Exercise: What is needed is a word-for-word copy of the lines below from the one with "[Search] (402, 63)" through the one with "Kontakty (1131, 522)", both included, with every picture left out.

Material for the task:
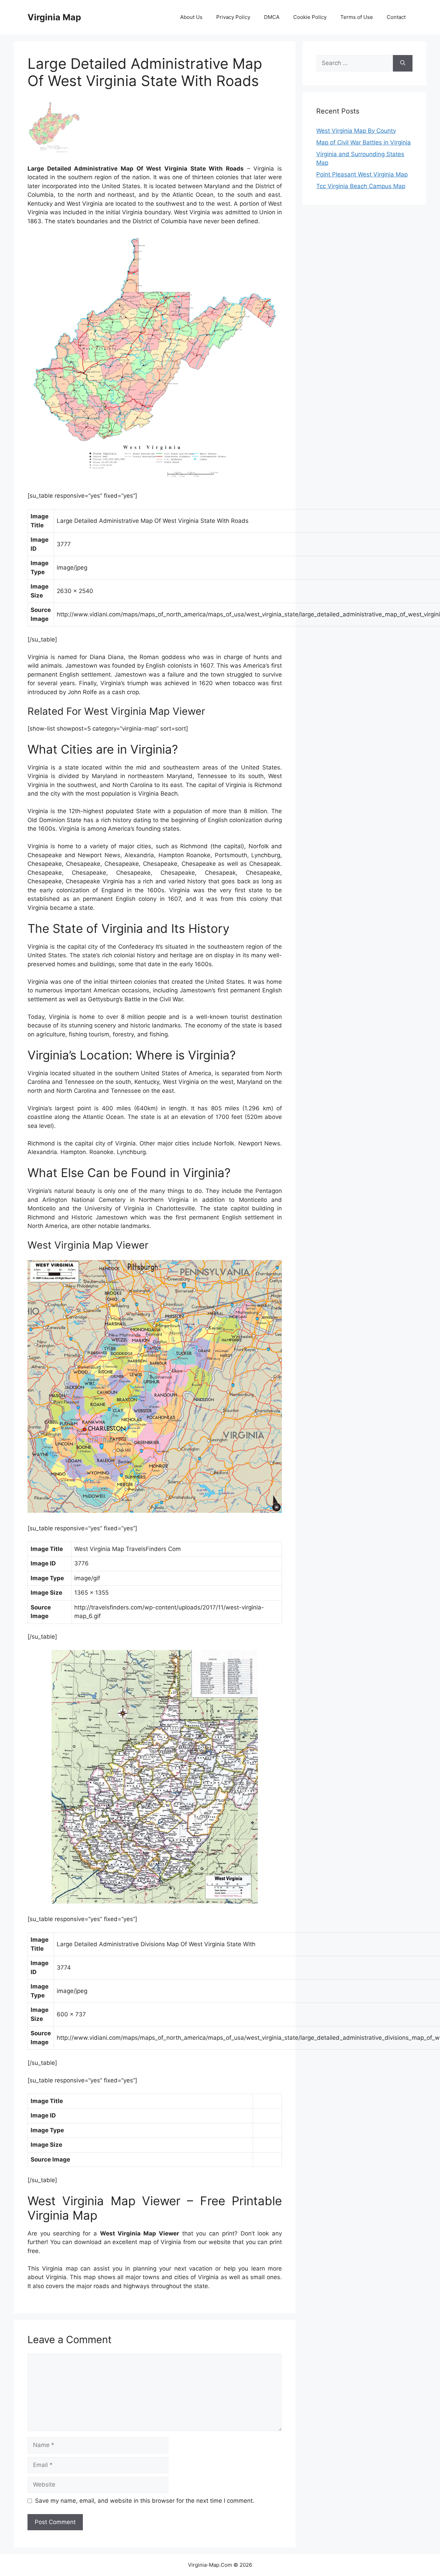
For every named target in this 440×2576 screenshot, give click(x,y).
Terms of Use (356, 17)
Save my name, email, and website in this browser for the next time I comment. (144, 2500)
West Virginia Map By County (356, 130)
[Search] (402, 63)
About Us (191, 17)
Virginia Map (54, 17)
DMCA (271, 17)
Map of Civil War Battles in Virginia (363, 142)
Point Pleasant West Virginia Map (362, 174)
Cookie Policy (310, 17)
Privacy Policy (233, 17)
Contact (396, 17)
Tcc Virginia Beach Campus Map (360, 186)
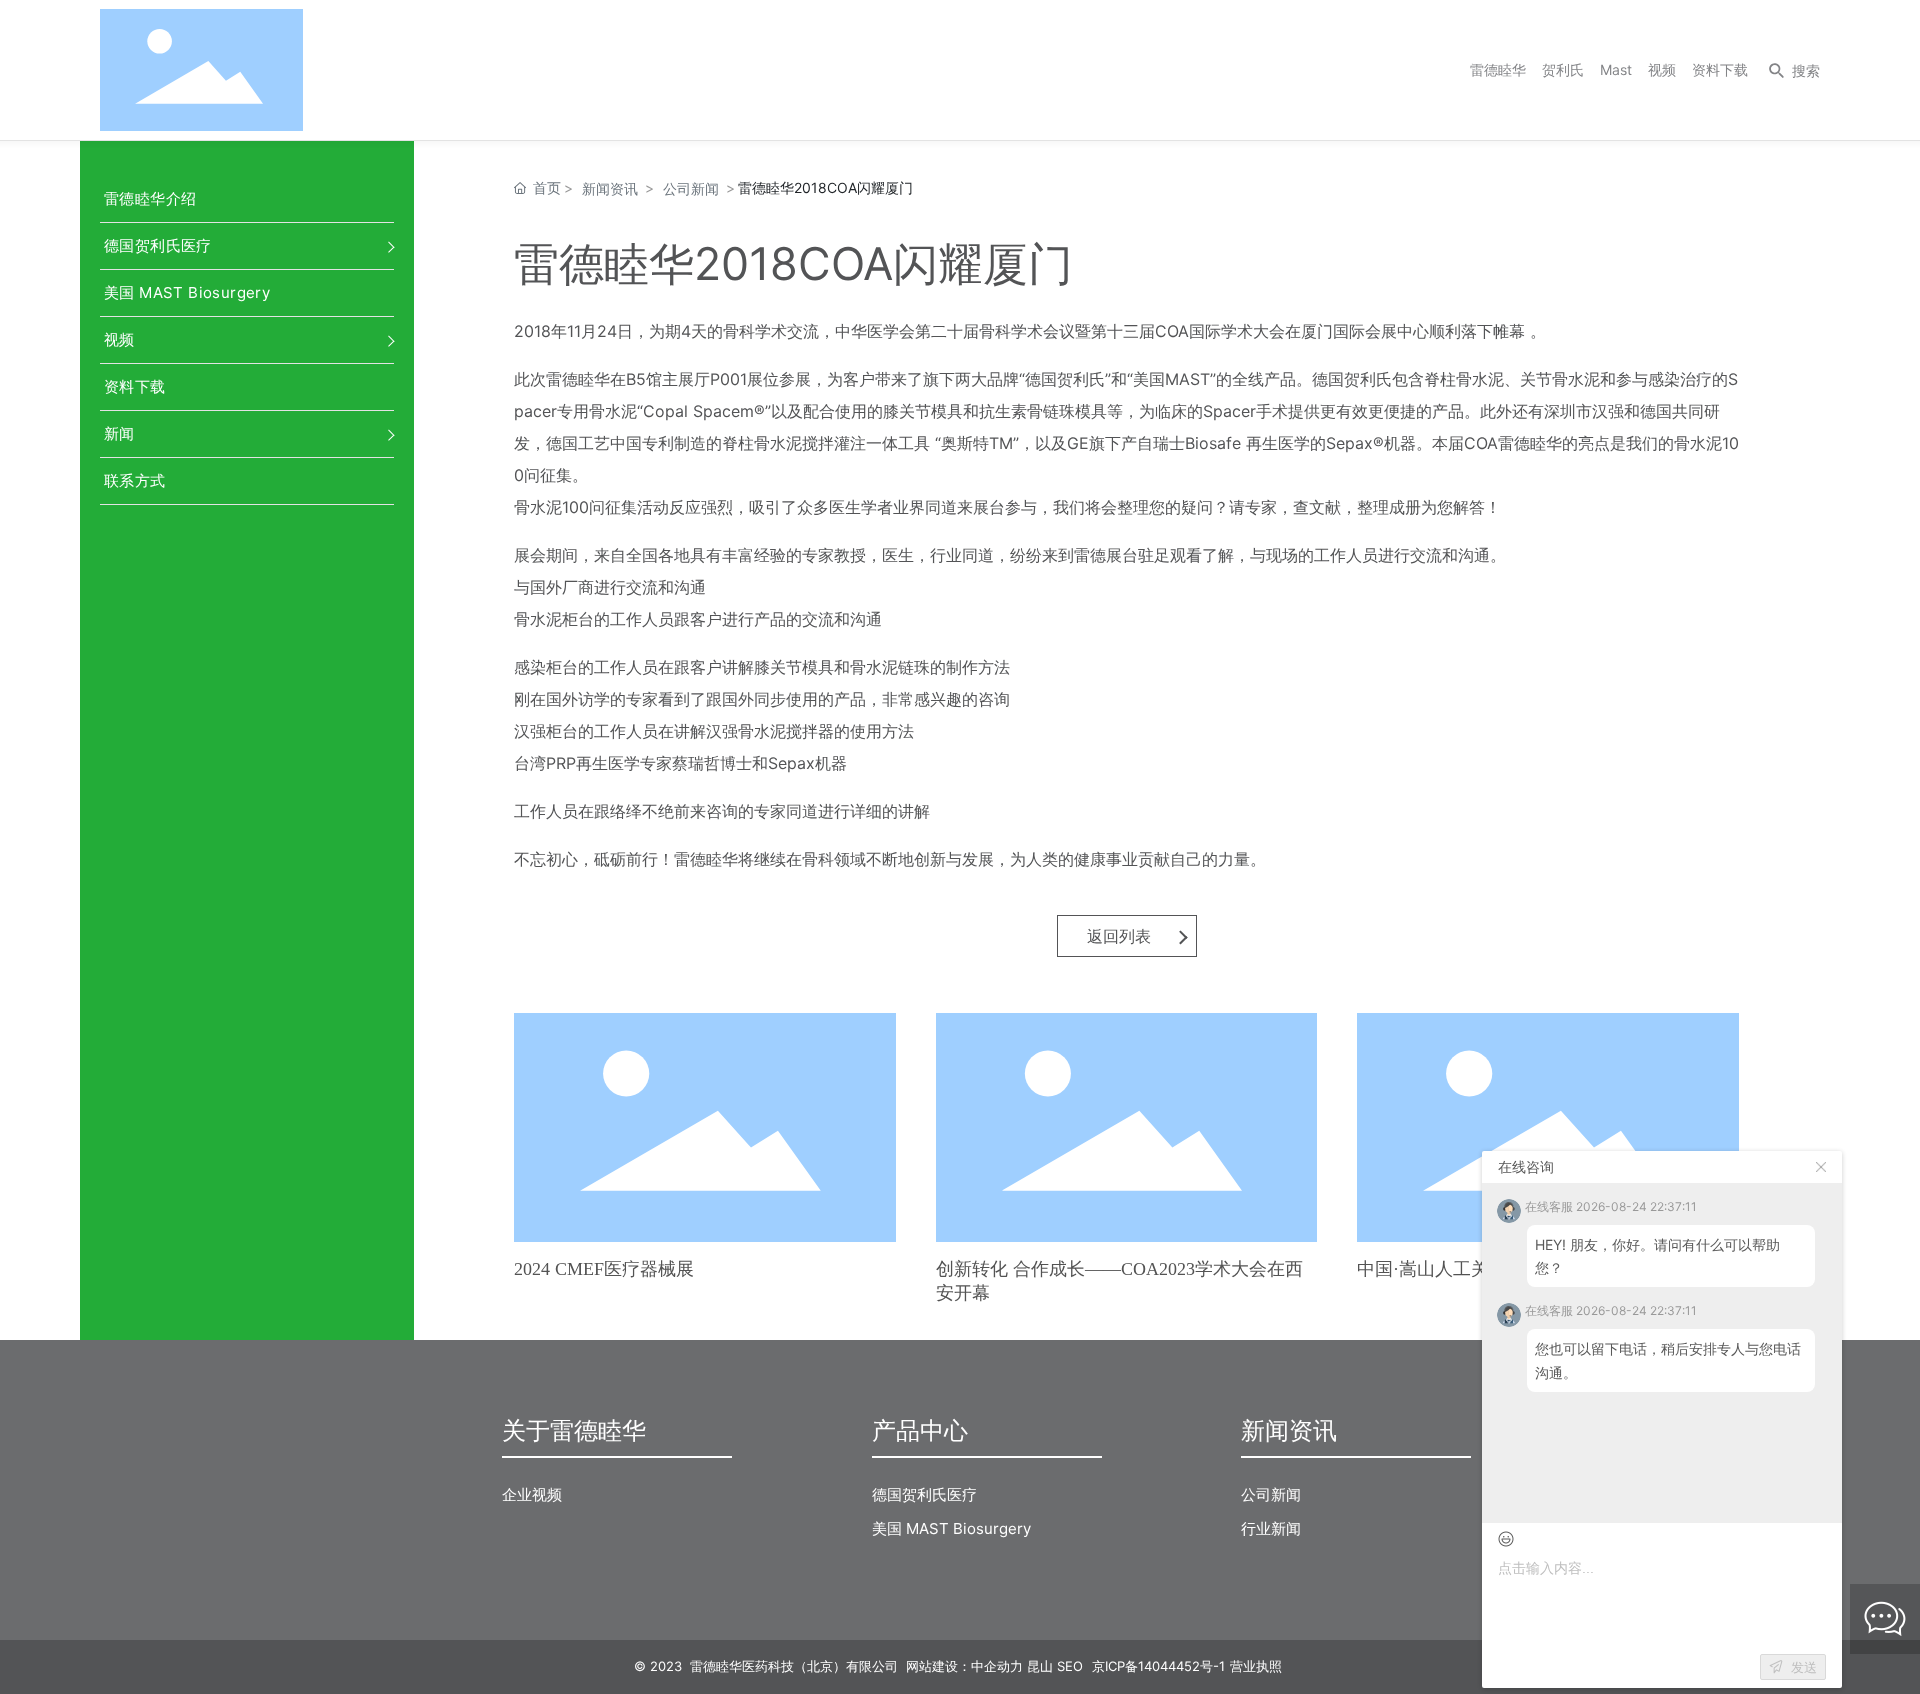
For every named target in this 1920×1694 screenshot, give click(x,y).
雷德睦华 (1498, 69)
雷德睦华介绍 (150, 198)
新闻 (119, 433)
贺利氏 (1563, 69)
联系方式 (135, 480)
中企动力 (997, 1666)
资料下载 (1720, 69)
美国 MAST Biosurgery (187, 292)
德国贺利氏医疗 (158, 245)
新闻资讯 (610, 188)
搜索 (1806, 70)
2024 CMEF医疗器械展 (604, 1269)
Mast (1616, 69)
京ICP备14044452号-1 (1158, 1666)
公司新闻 (691, 188)
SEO (1070, 1666)
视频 (1662, 69)
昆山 (1040, 1666)
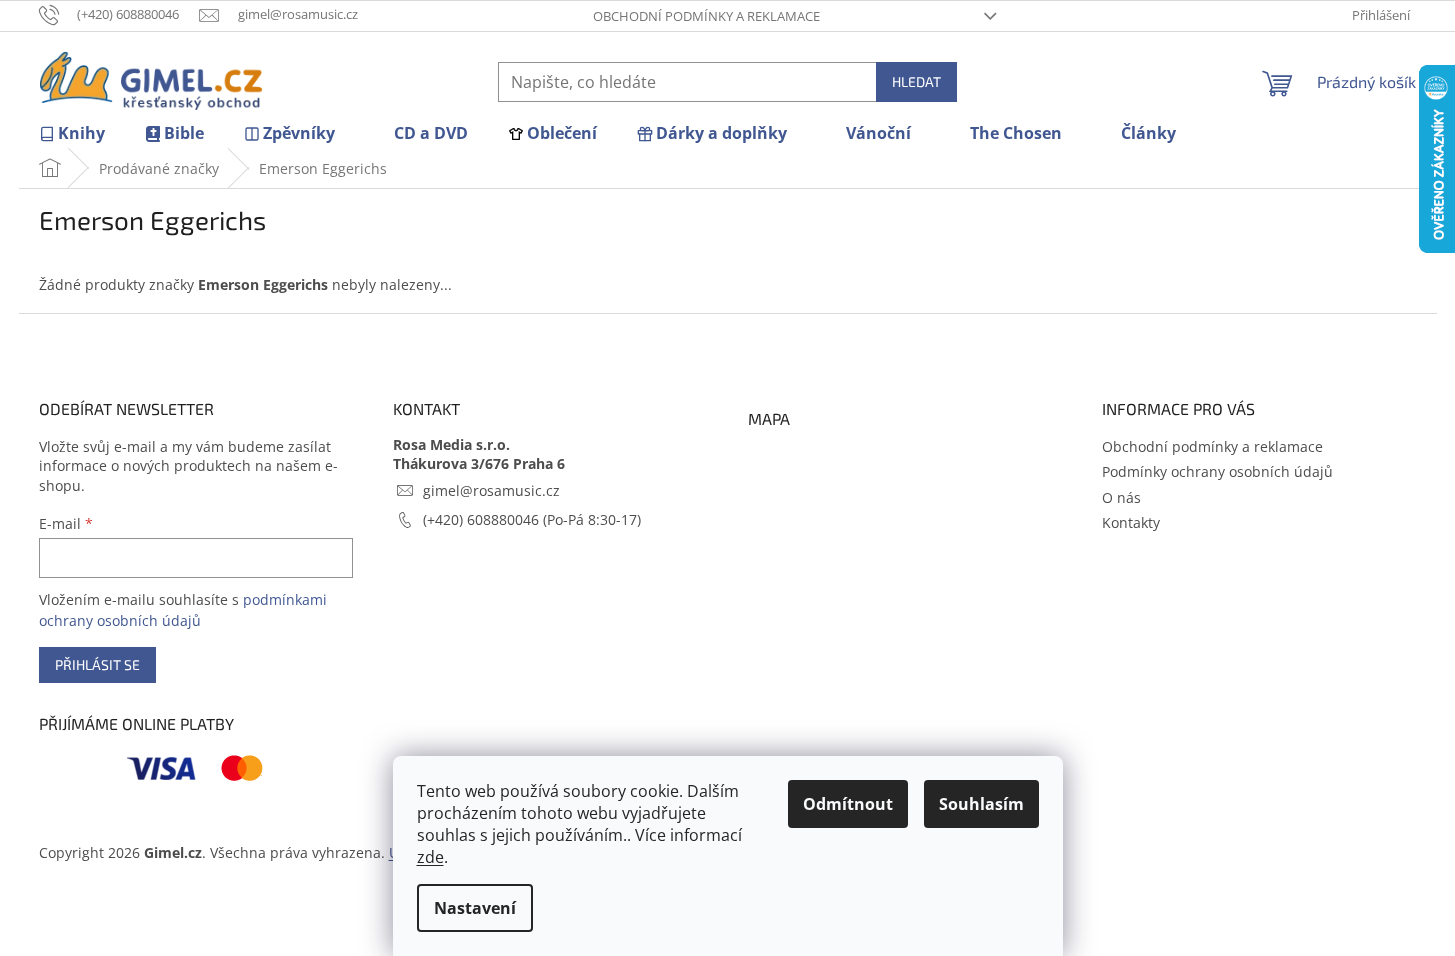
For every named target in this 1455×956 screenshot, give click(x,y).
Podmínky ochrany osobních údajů (1217, 471)
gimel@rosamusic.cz (491, 490)
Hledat (916, 81)
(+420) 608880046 (483, 519)
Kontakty (1131, 522)
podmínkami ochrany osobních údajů (183, 609)
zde (430, 857)
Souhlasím (981, 804)
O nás (1121, 497)
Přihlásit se (97, 664)
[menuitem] (72, 133)
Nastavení (475, 908)
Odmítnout (848, 804)
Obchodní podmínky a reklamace (706, 16)
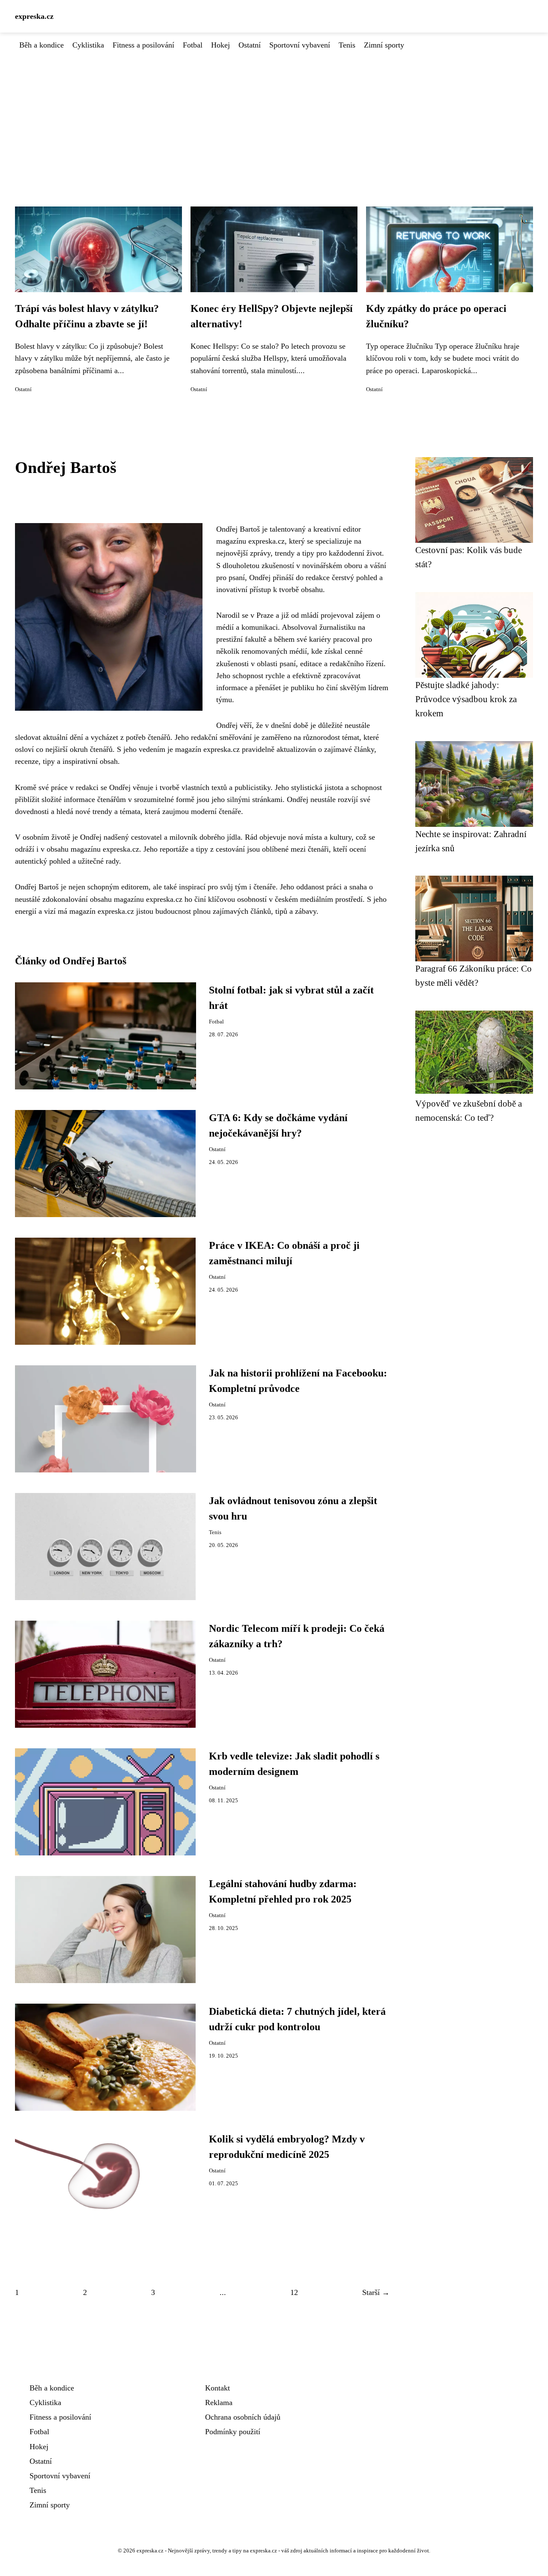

Task answer:
[Search] (402, 63)
About Us (191, 17)
Virginia Map (54, 17)
DMCA (271, 17)
Map of Civil War Battles in Virginia (363, 142)
Point Pleasant West Virginia Map (362, 174)
Cookie Policy (310, 17)
Privacy Policy (233, 17)
Contact (396, 17)
Tcc Virginia Beach Campus Map (360, 186)
For every named target in this 1920×1694 screenshot, give click(x,y).
雷德睦华 (1498, 69)
雷德睦华介绍 (150, 198)
新闻 (119, 433)
贺利氏 (1563, 69)
联系方式 (135, 480)
中企动力 (997, 1666)
资料下载 (1720, 69)
美国 MAST Biosurgery (187, 292)
德国贺利氏医疗 (158, 245)
新闻资讯 (610, 188)
搜索 (1806, 70)
2024 CMEF医疗器械展 (604, 1269)
Mast (1616, 69)
京ICP备14044452号-1 (1158, 1666)
公司新闻 (691, 188)
SEO (1070, 1666)
视频 (1662, 69)
昆山 (1040, 1666)
For every named target in this 1455×956 screenshot, give click(x,y).
Podmínky ochrany osobních údajů (1217, 471)
gimel@rosamusic.cz (491, 490)
Hledat (916, 81)
(+420) 608880046 (483, 519)
Kontakty (1131, 522)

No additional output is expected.